Problem —
Arrange every line of the items below as a Markdown table with the columns "Row" and "Line", numbering the rows in order and leaving out blank lines.

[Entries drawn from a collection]
........

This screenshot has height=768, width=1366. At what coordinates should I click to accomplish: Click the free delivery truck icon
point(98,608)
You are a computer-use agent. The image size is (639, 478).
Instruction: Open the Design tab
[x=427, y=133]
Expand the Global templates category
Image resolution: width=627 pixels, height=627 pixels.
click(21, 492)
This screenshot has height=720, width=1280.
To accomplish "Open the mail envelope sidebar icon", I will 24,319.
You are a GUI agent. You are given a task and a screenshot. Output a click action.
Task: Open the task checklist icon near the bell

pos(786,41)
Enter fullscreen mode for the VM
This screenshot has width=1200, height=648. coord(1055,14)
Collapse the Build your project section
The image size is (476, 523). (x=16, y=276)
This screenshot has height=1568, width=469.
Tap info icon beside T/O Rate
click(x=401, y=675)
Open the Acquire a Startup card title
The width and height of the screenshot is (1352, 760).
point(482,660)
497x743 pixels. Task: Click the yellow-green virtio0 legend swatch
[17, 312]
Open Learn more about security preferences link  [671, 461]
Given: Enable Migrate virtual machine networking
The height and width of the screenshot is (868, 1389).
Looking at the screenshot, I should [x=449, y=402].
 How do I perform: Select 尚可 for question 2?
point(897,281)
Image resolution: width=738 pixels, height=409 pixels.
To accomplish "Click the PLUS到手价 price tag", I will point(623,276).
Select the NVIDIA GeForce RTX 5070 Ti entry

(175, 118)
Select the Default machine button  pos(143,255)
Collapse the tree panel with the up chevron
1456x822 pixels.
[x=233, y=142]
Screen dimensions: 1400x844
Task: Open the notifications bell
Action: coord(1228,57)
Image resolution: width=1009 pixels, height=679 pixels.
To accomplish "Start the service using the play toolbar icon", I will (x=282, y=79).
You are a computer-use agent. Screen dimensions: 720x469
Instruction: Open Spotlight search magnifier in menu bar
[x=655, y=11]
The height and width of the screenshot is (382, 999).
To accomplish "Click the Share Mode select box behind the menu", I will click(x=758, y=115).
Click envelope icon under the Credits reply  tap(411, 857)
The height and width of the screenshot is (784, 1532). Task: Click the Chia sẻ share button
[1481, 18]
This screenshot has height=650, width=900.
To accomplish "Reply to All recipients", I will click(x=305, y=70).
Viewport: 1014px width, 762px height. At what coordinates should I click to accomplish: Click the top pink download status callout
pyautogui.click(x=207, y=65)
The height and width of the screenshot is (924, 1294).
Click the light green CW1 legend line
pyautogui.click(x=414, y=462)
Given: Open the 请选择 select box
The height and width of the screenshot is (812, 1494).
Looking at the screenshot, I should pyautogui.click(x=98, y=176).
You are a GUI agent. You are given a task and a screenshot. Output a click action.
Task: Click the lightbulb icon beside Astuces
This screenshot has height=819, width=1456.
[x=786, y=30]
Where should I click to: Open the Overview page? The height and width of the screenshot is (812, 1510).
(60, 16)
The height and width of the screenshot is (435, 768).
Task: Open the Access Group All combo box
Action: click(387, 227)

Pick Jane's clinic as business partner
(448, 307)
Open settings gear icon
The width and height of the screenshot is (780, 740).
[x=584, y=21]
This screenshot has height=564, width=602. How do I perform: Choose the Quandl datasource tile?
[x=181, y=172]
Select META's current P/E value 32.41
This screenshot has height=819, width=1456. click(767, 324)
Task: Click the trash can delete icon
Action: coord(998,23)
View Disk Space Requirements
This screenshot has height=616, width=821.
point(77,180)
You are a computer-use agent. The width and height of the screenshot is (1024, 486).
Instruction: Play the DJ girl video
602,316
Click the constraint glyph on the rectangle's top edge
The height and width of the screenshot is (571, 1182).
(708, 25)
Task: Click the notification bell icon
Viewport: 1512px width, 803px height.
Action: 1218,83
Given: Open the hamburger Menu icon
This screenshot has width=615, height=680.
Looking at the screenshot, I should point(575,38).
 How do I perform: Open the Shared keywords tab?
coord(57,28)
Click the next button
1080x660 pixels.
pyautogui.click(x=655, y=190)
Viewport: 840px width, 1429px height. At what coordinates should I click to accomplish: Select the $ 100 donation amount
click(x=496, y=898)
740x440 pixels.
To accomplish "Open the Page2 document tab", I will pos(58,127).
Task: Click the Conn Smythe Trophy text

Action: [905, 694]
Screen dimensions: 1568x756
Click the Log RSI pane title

........

Reply to the exercise —
| Row | Line |
|---|---|
| 1 | This screenshot has height=768, width=1366. At what coordinates should I click to accomplish: Click the free delivery truck icon |
| 2 | point(98,608) |
| 3 | You are a computer-use agent. The image size is (639, 478). |
| 4 | Instruction: Open the Design tab |
| 5 | [x=427, y=133] |
| 6 | Expand the Global templates category |
| 7 | Image resolution: width=627 pixels, height=627 pixels. |
| 8 | click(21, 492) |
| 9 | This screenshot has height=720, width=1280. |
| 10 | To accomplish "Open the mail envelope sidebar icon", I will 24,319. |
| 11 | You are a GUI agent. You are given a task and a screenshot. Output a click action. |
| 12 | Task: Open the task checklist icon near the bell |
| 13 | pos(786,41) |
| 14 | Enter fullscreen mode for the VM |
| 15 | This screenshot has width=1200, height=648. coord(1055,14) |
| 16 | Collapse the Build your project section |
| 17 | The image size is (476, 523). (x=16, y=276) |
| 18 | This screenshot has height=1568, width=469. |
| 19 | Tap info icon beside T/O Rate |
| 20 | click(x=401, y=675) |
| 21 | Open the Acquire a Startup card title |
| 22 | The width and height of the screenshot is (1352, 760). |
| 23 | point(482,660) |
| 24 | 497x743 pixels. Task: Click the yellow-green virtio0 legend swatch |
| 25 | [17, 312] |
| 26 | Open Learn more about security preferences link  [671, 461] |
| 27 | Given: Enable Migrate virtual machine networking |
| 28 | The height and width of the screenshot is (868, 1389). |
| 29 | Looking at the screenshot, I should [x=449, y=402]. |
| 30 |  How do I perform: Select 尚可 for question 2? |
| 31 | point(897,281) |
| 32 | Image resolution: width=738 pixels, height=409 pixels. |
| 33 | To accomplish "Click the PLUS到手价 price tag", I will point(623,276). |
| 34 | Select the NVIDIA GeForce RTX 5070 Ti entry |
| 35 | (175, 118) |
| 36 | Select the Default machine button  pos(143,255) |
| 37 | Collapse the tree panel with the up chevron |
| 38 | 1456x822 pixels. |
| 39 | [x=233, y=142] |
| 40 | Screen dimensions: 1400x844 |
| 41 | Task: Open the notifications bell |
| 42 | Action: coord(1228,57) |
| 43 | Image resolution: width=1009 pixels, height=679 pixels. |
| 44 | To accomplish "Start the service using the play toolbar icon", I will (x=282, y=79). |
| 45 | You are a computer-use agent. Screen dimensions: 720x469 |
| 46 | Instruction: Open Spotlight search magnifier in menu bar |
| 47 | [x=655, y=11] |
| 48 | The height and width of the screenshot is (382, 999). |
| 49 | To accomplish "Click the Share Mode select box behind the menu", I will click(x=758, y=115). |
| 50 | Click envelope icon under the Credits reply  tap(411, 857) |
| 51 | The height and width of the screenshot is (784, 1532). Task: Click the Chia sẻ share button |
| 52 | [1481, 18] |
| 53 | This screenshot has height=650, width=900. |
| 54 | To accomplish "Reply to All recipients", I will click(x=305, y=70). |
| 55 | Viewport: 1014px width, 762px height. At what coordinates should I click to accomplish: Click the top pink download status callout |
| 56 | pyautogui.click(x=207, y=65) |
| 57 | The height and width of the screenshot is (924, 1294). |
| 58 | Click the light green CW1 legend line |
| 59 | pyautogui.click(x=414, y=462) |
| 60 | Given: Open the 请选择 select box |
| 61 | The height and width of the screenshot is (812, 1494). |
| 62 | Looking at the screenshot, I should pyautogui.click(x=98, y=176). |
| 63 | You are a GUI agent. You are given a task and a screenshot. Output a click action. |
| 64 | Task: Click the lightbulb icon beside Astuces |
| 65 | This screenshot has height=819, width=1456. |
| 66 | [x=786, y=30] |
| 67 | Where should I click to: Open the Overview page? The height and width of the screenshot is (812, 1510). |
| 68 | (60, 16) |
| 69 | The height and width of the screenshot is (435, 768). |
| 70 | Task: Open the Access Group All combo box |
| 71 | Action: click(387, 227) |
| 72 | Pick Jane's clinic as business partner |
| 73 | (448, 307) |
| 74 | Open settings gear icon |
| 75 | The width and height of the screenshot is (780, 740). |
| 76 | [x=584, y=21] |
| 77 | This screenshot has height=564, width=602. How do I perform: Choose the Quandl datasource tile? |
| 78 | [x=181, y=172] |
| 79 | Select META's current P/E value 32.41 |
| 80 | This screenshot has height=819, width=1456. click(767, 324) |
| 81 | Task: Click the trash can delete icon |
| 82 | Action: coord(998,23) |
| 83 | View Disk Space Requirements |
| 84 | This screenshot has height=616, width=821. |
| 85 | point(77,180) |
| 86 | You are a computer-use agent. The width and height of the screenshot is (1024, 486). |
| 87 | Instruction: Play the DJ girl video |
| 88 | 602,316 |
| 89 | Click the constraint glyph on the rectangle's top edge |
| 90 | The height and width of the screenshot is (571, 1182). |
| 91 | (708, 25) |
| 92 | Task: Click the notification bell icon |
| 93 | Viewport: 1512px width, 803px height. |
| 94 | Action: 1218,83 |
| 95 | Given: Open the hamburger Menu icon |
| 96 | This screenshot has width=615, height=680. |
| 97 | Looking at the screenshot, I should point(575,38). |
| 98 |  How do I perform: Open the Shared keywords tab? |
| 99 | coord(57,28) |
| 100 | Click the next button |
| 101 | 1080x660 pixels. |
| 102 | pyautogui.click(x=655, y=190) |
| 103 | Viewport: 840px width, 1429px height. At what coordinates should I click to accomplish: Select the $ 100 donation amount |
| 104 | click(x=496, y=898) |
| 105 | 740x440 pixels. |
| 106 | To accomplish "Open the Page2 document tab", I will pos(58,127). |
| 107 | Task: Click the Conn Smythe Trophy text |
| 108 | Action: [905, 694] |
| 109 | Screen dimensions: 1568x756 |
| 110 | Click the Log RSI pane title |